### Stored items:
--

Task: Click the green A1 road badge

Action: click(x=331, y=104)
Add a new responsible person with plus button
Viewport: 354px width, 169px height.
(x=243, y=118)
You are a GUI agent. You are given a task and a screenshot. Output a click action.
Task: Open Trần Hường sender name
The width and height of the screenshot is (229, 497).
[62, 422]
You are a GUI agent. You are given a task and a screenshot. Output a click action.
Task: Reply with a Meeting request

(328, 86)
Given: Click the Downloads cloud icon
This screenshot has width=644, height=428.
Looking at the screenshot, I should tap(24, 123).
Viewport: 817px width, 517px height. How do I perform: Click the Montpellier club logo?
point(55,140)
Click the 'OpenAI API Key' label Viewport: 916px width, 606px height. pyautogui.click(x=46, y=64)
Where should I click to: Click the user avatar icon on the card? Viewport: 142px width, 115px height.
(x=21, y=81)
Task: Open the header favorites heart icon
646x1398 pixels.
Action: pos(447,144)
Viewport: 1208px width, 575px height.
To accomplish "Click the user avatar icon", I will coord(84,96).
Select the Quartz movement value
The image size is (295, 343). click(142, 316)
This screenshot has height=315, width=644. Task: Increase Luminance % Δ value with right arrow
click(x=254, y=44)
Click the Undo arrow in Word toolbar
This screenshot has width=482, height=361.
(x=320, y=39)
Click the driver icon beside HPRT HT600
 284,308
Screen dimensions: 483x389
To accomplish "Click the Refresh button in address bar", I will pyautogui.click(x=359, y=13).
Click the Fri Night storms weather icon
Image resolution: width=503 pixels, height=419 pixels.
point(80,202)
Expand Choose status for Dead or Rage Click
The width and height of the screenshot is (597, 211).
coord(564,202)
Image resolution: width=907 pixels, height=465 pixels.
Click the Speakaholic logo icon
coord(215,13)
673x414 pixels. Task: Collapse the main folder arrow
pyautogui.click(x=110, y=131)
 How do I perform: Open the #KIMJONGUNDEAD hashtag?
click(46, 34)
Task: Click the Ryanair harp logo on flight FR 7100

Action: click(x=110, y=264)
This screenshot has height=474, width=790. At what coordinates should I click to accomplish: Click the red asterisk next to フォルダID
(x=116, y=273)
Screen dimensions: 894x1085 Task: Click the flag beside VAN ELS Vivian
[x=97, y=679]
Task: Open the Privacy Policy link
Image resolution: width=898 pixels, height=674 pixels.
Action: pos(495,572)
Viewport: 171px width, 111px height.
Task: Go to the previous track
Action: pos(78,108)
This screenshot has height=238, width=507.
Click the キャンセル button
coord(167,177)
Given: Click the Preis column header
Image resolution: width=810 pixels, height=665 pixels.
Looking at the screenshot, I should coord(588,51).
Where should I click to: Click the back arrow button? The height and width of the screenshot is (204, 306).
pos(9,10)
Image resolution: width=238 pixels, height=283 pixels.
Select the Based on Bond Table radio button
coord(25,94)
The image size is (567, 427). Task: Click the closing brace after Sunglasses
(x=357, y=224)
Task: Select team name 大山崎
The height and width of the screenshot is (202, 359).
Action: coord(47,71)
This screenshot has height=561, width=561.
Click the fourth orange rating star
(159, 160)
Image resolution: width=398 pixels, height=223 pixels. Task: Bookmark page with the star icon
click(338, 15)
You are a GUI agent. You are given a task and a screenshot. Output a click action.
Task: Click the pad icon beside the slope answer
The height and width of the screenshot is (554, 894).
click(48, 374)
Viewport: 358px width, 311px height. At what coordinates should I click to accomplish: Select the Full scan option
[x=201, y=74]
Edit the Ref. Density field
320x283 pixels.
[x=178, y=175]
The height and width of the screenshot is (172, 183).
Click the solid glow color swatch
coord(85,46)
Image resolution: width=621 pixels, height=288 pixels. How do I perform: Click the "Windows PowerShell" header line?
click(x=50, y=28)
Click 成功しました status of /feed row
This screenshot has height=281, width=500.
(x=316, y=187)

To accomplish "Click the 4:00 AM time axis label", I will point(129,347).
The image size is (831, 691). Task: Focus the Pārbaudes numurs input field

--

### What you should do:
Copy every line of the records above that contains "field".

### Result:
Edit the Ref. Density field
The image size is (831, 691). Task: Focus the Pārbaudes numurs input field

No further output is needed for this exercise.